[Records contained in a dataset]
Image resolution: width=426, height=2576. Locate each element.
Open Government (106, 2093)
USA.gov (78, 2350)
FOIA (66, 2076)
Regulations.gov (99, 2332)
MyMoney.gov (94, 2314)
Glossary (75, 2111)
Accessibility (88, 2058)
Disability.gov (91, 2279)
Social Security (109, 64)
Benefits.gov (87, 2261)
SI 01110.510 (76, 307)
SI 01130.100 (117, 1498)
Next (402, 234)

* **TASK STATEMENT**:
Take the line that contains "Glossary (75, 2111)" and each line after it through the end of the records, and repeat them all exactly. Nothing else.

* **RESULT OF THIS TASK**:
Glossary (75, 2111)
Accessibility (88, 2058)
Disability.gov (91, 2279)
Social Security (109, 64)
Benefits.gov (87, 2261)
SI 01110.510 (76, 307)
SI 01130.100 (117, 1498)
Next (402, 234)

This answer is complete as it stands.